Maintenant, l'hôpital où il travaille est décoré de centaines de fanions de mercis d'anciens patients - certains du Xinjiang, d'autres des provinces intérieures et même du Brésil, de la Russie et des États-Unis.
Pendant les décennies passées, ce médecin dévoué a également dirigé un groupe médical qui envoyait du matériel et portait assistance aux gens en marchant dans les plateaux et montagnes enneigés.
« La rigueur du climat et le terrible état des routes nous ralentissaient toujours », commente le docteur Zhuang, en évoquant une visite qu'il a faite à un soldat ouïgour qui patrouillait seul dans un ranch isolé.
« Cela nous a pris quatre heures pour braver le verglas cinglant et parcourir cinq kilomètres dans une neige qui nous allait aux chevilles. »
Malgré tout, le docteur Zhuang ne pense pas avoir réussi à être un bon médecin.

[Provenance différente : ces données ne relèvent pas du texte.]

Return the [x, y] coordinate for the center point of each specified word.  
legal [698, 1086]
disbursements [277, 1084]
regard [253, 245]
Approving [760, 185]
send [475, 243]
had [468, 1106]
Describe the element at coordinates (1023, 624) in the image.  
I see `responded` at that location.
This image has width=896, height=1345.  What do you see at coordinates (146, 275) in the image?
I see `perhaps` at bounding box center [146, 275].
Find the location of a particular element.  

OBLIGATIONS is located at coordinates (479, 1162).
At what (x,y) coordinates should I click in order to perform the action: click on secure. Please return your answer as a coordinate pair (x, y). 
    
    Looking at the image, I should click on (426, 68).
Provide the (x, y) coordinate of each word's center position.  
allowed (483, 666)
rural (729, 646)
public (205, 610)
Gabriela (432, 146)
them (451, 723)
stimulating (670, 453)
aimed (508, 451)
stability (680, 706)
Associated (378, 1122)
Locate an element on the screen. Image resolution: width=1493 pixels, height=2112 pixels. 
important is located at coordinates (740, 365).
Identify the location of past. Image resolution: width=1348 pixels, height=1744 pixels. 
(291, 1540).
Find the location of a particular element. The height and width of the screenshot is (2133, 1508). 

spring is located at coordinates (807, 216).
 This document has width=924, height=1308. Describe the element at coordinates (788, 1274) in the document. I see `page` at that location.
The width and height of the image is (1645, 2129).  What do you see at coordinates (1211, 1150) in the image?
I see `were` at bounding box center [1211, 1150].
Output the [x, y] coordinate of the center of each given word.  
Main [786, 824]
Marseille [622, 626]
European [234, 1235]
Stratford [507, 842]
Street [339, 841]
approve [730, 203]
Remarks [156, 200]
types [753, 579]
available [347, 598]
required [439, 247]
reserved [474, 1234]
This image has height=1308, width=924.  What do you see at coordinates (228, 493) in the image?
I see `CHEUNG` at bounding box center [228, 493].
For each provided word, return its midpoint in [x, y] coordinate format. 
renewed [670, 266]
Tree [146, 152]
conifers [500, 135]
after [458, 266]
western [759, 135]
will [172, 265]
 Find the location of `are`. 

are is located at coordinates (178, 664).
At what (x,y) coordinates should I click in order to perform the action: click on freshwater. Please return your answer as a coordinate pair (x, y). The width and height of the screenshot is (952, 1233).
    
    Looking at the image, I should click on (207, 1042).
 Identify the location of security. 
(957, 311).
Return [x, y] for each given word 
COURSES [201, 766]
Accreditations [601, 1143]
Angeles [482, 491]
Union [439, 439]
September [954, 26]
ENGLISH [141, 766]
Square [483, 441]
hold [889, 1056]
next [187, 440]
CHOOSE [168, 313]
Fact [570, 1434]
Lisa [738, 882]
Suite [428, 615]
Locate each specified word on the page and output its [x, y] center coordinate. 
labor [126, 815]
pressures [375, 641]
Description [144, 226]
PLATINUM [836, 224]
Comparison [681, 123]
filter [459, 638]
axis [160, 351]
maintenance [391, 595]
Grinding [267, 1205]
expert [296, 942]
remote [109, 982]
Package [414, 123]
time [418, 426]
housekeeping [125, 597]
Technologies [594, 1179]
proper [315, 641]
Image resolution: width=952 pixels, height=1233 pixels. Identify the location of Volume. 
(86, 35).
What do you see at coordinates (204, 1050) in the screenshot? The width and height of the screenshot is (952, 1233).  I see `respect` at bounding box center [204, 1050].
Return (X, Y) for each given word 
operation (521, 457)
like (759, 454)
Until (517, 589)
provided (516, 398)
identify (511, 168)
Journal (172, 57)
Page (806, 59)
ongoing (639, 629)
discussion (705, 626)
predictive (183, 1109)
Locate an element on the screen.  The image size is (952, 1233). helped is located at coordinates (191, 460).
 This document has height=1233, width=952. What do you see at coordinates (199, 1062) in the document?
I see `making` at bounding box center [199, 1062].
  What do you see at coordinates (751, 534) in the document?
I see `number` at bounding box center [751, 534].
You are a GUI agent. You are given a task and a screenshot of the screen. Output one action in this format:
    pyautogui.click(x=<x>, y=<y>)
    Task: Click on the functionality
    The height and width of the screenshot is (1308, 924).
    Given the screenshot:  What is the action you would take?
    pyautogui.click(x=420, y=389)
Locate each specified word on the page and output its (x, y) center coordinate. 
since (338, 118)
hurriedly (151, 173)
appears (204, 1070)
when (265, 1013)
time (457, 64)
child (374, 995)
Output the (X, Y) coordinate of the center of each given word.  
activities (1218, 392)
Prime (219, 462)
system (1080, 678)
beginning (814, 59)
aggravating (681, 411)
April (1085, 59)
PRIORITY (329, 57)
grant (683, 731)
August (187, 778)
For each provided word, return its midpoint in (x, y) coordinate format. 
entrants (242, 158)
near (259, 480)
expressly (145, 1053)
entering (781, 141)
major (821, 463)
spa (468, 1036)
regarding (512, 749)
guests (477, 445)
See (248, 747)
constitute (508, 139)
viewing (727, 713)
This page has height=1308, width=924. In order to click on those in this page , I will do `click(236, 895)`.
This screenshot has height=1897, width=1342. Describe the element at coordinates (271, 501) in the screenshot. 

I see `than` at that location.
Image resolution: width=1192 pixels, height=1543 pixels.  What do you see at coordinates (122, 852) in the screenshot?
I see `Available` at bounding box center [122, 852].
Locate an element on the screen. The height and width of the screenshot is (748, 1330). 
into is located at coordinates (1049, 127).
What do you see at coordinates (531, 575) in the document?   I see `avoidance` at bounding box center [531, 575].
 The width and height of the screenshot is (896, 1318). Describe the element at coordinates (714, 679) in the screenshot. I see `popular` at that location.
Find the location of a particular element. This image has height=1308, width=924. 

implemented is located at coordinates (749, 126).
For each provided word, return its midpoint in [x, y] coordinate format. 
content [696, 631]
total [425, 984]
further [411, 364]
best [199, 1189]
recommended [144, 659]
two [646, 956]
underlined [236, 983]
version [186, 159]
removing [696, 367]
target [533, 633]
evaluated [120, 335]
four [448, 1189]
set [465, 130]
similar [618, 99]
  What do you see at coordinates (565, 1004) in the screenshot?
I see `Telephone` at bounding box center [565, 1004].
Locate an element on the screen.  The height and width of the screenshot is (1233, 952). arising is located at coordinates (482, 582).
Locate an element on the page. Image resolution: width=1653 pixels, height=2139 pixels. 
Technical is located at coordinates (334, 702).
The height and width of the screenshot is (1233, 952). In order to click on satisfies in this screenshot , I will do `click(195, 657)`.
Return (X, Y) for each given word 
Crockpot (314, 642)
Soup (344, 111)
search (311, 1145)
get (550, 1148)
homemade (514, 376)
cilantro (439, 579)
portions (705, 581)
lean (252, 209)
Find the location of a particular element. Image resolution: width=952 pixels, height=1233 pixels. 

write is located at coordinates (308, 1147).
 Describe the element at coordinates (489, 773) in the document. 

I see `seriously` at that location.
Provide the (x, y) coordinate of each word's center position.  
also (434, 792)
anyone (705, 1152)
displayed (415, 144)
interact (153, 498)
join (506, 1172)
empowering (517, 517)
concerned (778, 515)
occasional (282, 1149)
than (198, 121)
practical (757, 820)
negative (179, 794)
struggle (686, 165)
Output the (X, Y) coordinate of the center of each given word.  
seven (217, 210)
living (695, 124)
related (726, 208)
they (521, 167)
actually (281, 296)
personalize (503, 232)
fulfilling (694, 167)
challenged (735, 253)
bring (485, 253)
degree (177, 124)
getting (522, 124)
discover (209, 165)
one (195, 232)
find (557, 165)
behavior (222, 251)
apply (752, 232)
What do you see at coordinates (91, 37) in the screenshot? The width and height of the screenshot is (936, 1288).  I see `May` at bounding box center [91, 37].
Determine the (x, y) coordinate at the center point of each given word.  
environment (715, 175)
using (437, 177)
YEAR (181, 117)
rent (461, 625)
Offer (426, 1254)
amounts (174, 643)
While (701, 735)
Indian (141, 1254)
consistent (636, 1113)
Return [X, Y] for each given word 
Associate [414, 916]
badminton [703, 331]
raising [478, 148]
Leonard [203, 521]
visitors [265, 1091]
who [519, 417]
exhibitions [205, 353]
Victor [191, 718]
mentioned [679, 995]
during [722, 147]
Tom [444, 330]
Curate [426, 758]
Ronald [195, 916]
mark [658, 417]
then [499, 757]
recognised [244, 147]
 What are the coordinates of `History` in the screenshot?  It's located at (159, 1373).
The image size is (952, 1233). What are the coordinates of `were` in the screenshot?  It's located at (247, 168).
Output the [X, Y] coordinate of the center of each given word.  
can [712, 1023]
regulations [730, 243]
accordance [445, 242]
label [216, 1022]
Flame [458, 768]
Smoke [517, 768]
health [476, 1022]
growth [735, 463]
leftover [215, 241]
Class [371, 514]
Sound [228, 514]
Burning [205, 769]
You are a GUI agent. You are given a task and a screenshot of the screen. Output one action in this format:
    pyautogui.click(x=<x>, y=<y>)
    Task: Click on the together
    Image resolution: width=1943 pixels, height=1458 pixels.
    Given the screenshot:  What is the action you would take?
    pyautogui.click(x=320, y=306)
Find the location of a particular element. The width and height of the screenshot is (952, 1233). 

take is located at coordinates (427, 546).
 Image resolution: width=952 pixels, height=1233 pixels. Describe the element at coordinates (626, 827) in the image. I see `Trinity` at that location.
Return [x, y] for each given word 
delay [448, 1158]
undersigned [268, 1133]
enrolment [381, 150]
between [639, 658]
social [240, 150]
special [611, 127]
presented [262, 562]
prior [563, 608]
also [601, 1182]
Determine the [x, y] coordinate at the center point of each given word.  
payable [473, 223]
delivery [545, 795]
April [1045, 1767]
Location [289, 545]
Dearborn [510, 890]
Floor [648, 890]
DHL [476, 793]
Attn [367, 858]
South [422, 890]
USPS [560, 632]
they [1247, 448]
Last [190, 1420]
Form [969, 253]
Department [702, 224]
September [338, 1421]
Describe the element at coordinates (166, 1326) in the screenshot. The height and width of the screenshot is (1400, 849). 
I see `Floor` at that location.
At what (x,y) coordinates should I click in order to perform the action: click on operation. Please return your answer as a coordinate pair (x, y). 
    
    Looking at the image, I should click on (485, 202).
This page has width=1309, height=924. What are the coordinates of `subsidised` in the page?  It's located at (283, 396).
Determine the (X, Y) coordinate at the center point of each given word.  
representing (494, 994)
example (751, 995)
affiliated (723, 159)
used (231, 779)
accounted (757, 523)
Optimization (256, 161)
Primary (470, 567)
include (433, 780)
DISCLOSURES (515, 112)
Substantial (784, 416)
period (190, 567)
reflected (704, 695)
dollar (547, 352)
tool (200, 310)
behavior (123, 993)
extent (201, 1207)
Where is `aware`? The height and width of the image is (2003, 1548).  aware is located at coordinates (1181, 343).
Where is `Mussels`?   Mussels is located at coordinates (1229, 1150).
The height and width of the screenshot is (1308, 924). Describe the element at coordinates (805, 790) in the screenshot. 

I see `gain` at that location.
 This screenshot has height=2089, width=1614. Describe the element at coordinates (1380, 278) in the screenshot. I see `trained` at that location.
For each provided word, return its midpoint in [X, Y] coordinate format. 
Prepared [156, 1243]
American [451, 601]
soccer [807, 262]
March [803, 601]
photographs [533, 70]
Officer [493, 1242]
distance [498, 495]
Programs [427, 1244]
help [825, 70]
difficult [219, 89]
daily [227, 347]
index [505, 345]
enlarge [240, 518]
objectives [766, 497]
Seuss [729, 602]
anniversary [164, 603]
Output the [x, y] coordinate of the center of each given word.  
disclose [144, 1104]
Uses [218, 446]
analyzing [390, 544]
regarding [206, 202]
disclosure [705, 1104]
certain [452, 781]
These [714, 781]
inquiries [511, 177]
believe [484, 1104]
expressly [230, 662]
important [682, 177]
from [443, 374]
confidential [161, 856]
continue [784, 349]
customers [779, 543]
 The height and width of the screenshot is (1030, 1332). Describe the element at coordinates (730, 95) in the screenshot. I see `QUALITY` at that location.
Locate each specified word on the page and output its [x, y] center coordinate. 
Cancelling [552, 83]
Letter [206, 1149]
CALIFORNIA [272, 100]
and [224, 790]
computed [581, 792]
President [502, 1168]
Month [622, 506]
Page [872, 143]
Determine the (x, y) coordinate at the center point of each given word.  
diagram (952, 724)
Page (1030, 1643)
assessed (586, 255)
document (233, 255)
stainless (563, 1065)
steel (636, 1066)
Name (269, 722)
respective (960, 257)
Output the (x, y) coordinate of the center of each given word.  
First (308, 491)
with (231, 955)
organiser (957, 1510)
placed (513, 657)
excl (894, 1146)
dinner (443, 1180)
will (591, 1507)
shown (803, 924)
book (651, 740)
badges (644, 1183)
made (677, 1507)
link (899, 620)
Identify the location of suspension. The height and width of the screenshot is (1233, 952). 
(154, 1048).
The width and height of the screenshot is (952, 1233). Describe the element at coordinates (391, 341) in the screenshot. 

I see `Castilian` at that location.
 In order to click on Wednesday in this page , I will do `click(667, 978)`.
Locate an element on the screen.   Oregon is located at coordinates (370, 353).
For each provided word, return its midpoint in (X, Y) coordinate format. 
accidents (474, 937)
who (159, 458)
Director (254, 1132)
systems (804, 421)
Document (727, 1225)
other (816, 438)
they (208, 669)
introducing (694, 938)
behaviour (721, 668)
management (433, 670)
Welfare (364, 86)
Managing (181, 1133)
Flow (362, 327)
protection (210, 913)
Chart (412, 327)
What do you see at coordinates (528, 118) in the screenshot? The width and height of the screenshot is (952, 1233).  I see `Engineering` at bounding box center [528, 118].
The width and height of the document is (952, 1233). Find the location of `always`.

« En règle générale, les gens considèrent que le principal travail d'un médecin est de soigner les maladies et de sauver le patient. Mais je pense que la tâche la plus importante d'un médecin est de prévenir les maladies. Ce serait la plus grande fierté de tout docteur si les gens ne souffraient d'aucune maladie et menaient une vie heureuse », conclut-il.